少し前から右の前脚が痛むようで、びっこをひくようになったルナ(雌猫15才)。
ああ痛そうだなと思って見ていると、目が合う。
目が合うと、
「なに?いつもどおりなんだけど?フツーに歩いてるけど?見るのやめてくれる?フン!」
と、その瞬間からシャキシャキとかっこよく歩く。
ルナはいつだってそうなのだ。
急性腎不全になった時もそうだった。
石油ストーブにあたる私のそばに突然ヨロヨロと来て、そのまま何も言わずに(猫だから言わないのだけれど)パッタリ倒れた。
目も合わせてくれなかった。
「痛くて気絶したように見えてるかもだけど、フツーに寝てるだけなんだから…ね。フン!」
という感じだった。
動物病院で、ルナの「おかあさん」と呼ばれることにずっと違和感があった。
私はルナのお母さんじゃない気がする。
ところがソル(雄猫15才)を連れて行く時には、その呼称になんの不自然さも感じない。
素直にソルのお母さんという呼び名を受け入れている。
少し前にも書いてしつこいのだけれど、やっぱり種を超えて共通する性差がある気がしてならない。
(もちろん甘えん坊な雌もたくさんいるし、あくまで私見であります。)
哺乳類だけではない。
カブトムシを飼っていた時も、オスの方が圧倒的に存在感があった。
オス1匹に対しメス4匹くらいのケースの中で一番大騒ぎをし、ゼリーをガツガツと食べ、あたりを汚しまくった。
そしてあっけなくサヨウナラしたものの、全員に卵を産ませたのか翌年にはとんでもない数の幼虫が出てきた。
熱帯魚をたくさん飼っていた時もそうだ。
水槽のヌシのようにデンとのさばって、全体の空気をピリリと締めていたマーブルグラミーはメスで、私の姿を認めると水槽のヘリに寄ってきては可愛くシュリンプをねだったオスカーはオスだった。
何かを訴える時、ソルは要求がかなうまで様々な声色で鳴きまくり、うろつき、スリスリと甘えてくる。
一方ルナは、少し距離を置いて、ひたすらまっすぐこちらを見るだけだ。
保育園でも、性差を感じる場面は山ほどある。
保育園というところは、小さなハプニングが集まってできているような空間である。
ひとりとして同じお子さまはいない。
毎年毎年、こちらの想像の上をいくようなことが起きるし、起こす。
それ自体は何も男の子に限ったことではない。
好奇心の塊のような女の子もたくさんいる。
ただ、同じことを「やらかした」場合(言葉に語弊がありますね)、たとえ0才さんのクラスでも、女の子は、大人の顔色を見るだけで、それがどれくらい危険だったり、こちらがやって欲しくないことだったのかを瞬時に見透かしてしまうことがある。

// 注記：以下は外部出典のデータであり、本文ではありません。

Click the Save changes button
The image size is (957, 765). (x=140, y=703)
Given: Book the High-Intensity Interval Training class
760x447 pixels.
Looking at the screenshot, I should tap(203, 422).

一方、男の子が「やらかした」場合、たとえどんなにこちらが「イヤだった」とか「危なかった」ということを、これでもかと力説してもあまり気にしてもらえないことが多い。
だから何度だって繰り返す。
やめてもらうには、何度も繰り返して、いよいよ本人が「これはもう飽きたな」とか「ちょっと怖かったな」と思ってくれるのを待つのが結局のところ一番早かったりする。
飽きてくれるその時まで、それは真剣な顔つきでアホなことを繰り返す姿を、まったくもう(可愛いくて仕方がないんだから…)と言いながら、見守るのみである。
こちらの許容の限界を大きく超えるのにも関わらず、男の子本体は全然変わってくれないため、結果的にこちらの器の方を男の子に合わせて大きくせざるを得なくなる…というのが、男の子をたくさん生んだお母さんが"小さなことを気にしないキャラ"に変貌していくメカニズムなんだろうな…と思っている。
(でもそんな中にも、時々、こちらの様子を観ることにとても長けている男の子もいる。良い悪いではなく、こういう子がまぁモテるんだろうな…などと勝手に想像したりするのだった。)
ルナが、びっこをひくほどではないけれど、心なしか片脚を庇っているような気がしたのはもう1年以上前で、その時は、老化による関節痛という診断だった。
それが悪化しているのかもしれない。
通い詰めすぎて、見ていて恥ずかしくなるくらい診察台でゴロゴロとリラックスするようになったソルと違って、ルナにとって病院は恐怖のドン底だ。
昨日から、少し距離を置いて、ひたすらまっすぐにこちらを見つめるルナ。
そろそろ病院に行ってみようかねと、やんわり声をかけている。